ECLI:NL:CRVB:2016:3819
Centrale Raad van Beroep
- Hoger beroep
- Rechtspraak.nl
Toekenning van bijstand en de ingangsdatum na beëindiging van Ziektewetuitkering
In deze zaak heeft de Centrale Raad van Beroep op 20 september 2016 uitspraak gedaan in hoger beroep over de ingangsdatum van bijstand voor appellante, die zich na beëindiging van haar Ziektewetuitkering had aangemeld voor bijstand. Appellante ontving eerder een uitkering op grond van de Werkloosheidswet en was na een ongeval met linkerschouderklachten uitgevallen. Na een besluit van het Uwv dat zij geen recht had op een WIA-uitkering, heeft zij zich ziek gemeld en een Ziektewetuitkering ontvangen, die later werd beëindigd. Appellante heeft op 3 augustus 2015 een aanvraag voor bijstand ingediend, met als gewenste ingangsdatum 11 juni 2015, de datum waarop haar ZW-uitkering eindigde. Het college van burgemeester en wethouders van Den Haag heeft de ingangsdatum van de bijstand vastgesteld op 3 augustus 2015, wat appellante niet accepteerde. De rechtbank Den Haag verklaarde het beroep tegen dit besluit ongegrond, waarna appellante in hoger beroep ging.

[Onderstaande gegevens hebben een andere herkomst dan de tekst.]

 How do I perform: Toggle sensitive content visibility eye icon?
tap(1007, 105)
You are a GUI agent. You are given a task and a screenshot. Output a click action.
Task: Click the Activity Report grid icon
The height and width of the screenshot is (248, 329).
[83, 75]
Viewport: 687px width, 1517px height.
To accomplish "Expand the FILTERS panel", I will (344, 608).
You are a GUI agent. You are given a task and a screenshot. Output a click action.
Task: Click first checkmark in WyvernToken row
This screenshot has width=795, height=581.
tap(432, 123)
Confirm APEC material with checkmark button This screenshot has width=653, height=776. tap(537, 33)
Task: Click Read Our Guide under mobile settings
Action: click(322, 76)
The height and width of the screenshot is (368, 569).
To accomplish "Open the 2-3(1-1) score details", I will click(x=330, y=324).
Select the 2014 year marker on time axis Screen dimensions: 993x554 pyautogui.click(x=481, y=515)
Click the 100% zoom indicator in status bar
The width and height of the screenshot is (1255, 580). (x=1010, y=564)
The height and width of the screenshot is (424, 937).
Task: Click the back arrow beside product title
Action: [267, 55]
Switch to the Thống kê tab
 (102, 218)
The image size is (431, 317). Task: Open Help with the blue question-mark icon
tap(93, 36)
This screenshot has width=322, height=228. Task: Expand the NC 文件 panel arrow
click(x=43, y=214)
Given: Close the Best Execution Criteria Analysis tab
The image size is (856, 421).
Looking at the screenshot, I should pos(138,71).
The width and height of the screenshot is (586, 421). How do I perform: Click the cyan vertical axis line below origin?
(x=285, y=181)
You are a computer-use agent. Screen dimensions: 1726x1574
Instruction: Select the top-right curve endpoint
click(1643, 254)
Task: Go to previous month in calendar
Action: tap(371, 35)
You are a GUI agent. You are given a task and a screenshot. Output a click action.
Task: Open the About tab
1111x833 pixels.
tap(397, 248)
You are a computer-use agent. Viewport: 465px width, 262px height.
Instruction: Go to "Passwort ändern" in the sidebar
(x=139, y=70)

De Raad overwoog dat volgens de wet bijstand in beginsel niet met terugwerkende kracht kan worden verleend, tenzij er bijzondere omstandigheden zijn. Appellante had niet onmiddellijk na de afwijzing van haar voorliggende voorzieningen om bijstand gevraagd, wat volgens de Raad een vereiste is om in aanmerking te komen voor terugwerkende kracht. De Raad concludeerde dat appellante niet tijdig had gehandeld en dat er geen bijzondere omstandigheden waren die een uitzondering op de regel rechtvaardigden. De uitspraak van de rechtbank werd bevestigd, en er werd geen aanleiding gezien voor een veroordeling in de proceskosten.